Task: Decide whether each statement agrees with the Selena Day bill article below: (a) Ramos first introduced the bill in February 2019; (b) Quintanilla won two Grammys; (c) Ramos is a Republican. For each, answer yes or no and quote the deciding words from the text.

Source passage:

◆ ◆ ◆ ◆ ◆

In some households, every day is Selena day. But thanks to a bill reintroduced Thursday by state Rep. Ana-Maria Ramos, April 16 might officially be designated as “Selena Day,” honoring the late Texan music star Selena Quintanilla.
Quintanilla was killed by her employee Yolanda Saldívar on March 31, 1995. Even though she was a mere 23 years old at the time of her death, her contributions to Tejano music had already yielded a Grammy and 14 Billboard Latin Music Awards.
The proposed date for the holiday, April 16, was the singer’s birthday. She would’ve turned 50 this year.
Two weeks after Quintanilla’s death in 1995, future President and then-Gov. George W. Bush declared Quintanilla's birthday Selena Day in Texas. Ramos first introduced the bill in Feb. 2019, with the goal to make “Selena Day” an annual event celebrating her role in Texas culture.
“April 16 is Selena Quintanilla Perez Day in memory of the contributions to Tejano music of Selena Quintanilla Pérez, an award-winning singer and recording artist,” the proposed bill stated. “Selena Quintanilla Peréz Day may be regularly observed by appropriate ceremonies and activities.”
Ramos is a Democrat from Dallas County's District 102, which includes Addison, Richardson, Dallas and Garland. She could not be reached for comment.
“Selena was an inspiration to the Hispanic community and to all of the state of Texas,” Ramos told Texas Monthly in a February 2019 article.
The singer’s crossover legacy continues to reach new audiences; the biographical series Selena: The Series became a Netflix hit after it premiered in December, and a new podcast that premiered Jan. 13 on WBUR and Futuro Media, Anything for Selena, examines her life and reign as the “Queen of Tejano music” through nine episodes.

◆ ◆ ◆ ◆ ◆

Extracted entries:
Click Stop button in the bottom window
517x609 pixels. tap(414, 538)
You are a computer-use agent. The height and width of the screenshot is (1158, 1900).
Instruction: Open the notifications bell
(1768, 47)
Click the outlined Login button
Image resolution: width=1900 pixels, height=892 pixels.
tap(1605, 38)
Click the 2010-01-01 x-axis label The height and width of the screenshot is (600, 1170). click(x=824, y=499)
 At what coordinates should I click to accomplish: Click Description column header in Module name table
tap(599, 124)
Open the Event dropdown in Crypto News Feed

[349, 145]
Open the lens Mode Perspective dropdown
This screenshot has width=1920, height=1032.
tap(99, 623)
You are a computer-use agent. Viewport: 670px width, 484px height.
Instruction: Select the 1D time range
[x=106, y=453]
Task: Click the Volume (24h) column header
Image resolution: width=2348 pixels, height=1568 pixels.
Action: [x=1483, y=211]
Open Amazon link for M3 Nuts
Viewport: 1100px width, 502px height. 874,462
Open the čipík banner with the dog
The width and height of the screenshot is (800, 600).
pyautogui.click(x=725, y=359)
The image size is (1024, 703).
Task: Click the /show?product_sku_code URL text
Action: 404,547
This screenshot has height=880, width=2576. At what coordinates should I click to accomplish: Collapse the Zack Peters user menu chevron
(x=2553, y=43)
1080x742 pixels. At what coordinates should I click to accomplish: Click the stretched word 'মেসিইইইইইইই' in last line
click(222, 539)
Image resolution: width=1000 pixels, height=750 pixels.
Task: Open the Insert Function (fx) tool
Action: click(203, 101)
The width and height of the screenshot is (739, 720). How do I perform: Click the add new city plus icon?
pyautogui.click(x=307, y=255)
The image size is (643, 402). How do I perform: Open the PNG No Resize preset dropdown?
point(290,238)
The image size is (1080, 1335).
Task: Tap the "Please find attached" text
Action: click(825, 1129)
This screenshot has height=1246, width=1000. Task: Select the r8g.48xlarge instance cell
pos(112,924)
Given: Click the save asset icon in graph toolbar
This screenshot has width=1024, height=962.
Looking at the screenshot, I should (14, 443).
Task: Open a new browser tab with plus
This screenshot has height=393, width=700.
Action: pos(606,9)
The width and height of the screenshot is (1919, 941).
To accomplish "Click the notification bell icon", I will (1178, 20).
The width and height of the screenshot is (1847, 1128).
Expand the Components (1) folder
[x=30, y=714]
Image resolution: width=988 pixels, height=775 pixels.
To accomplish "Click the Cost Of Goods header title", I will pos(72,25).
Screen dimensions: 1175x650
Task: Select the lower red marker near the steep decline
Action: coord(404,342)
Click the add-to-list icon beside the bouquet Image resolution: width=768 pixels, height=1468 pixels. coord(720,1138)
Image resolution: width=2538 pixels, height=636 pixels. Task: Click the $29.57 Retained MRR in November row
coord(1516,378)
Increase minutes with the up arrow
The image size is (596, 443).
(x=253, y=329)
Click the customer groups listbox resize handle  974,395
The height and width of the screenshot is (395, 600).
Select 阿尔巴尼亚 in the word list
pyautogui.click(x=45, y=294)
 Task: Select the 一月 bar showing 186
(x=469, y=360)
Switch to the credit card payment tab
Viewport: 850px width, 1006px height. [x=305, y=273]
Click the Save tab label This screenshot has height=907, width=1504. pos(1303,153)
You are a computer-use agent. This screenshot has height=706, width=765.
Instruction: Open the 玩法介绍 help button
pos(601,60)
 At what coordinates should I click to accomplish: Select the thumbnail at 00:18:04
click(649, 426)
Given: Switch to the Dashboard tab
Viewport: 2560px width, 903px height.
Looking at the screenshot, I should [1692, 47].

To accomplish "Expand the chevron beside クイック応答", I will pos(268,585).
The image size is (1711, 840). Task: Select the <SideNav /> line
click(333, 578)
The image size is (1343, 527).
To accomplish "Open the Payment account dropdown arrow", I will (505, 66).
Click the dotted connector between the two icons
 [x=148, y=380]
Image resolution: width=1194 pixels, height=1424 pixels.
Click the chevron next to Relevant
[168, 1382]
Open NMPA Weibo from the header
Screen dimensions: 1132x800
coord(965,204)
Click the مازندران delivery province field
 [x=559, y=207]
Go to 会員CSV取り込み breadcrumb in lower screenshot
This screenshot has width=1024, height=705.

◆ ◆ ◆ ◆ ◆

Task response:
(a) Yes: "Ramos first introduced the bill in Feb. 2019"
(b) No: "had already yielded a Grammy and 14 Billboard Latin Music Awards"
(c) No: "Ramos is a Democrat from Dallas County's District 102"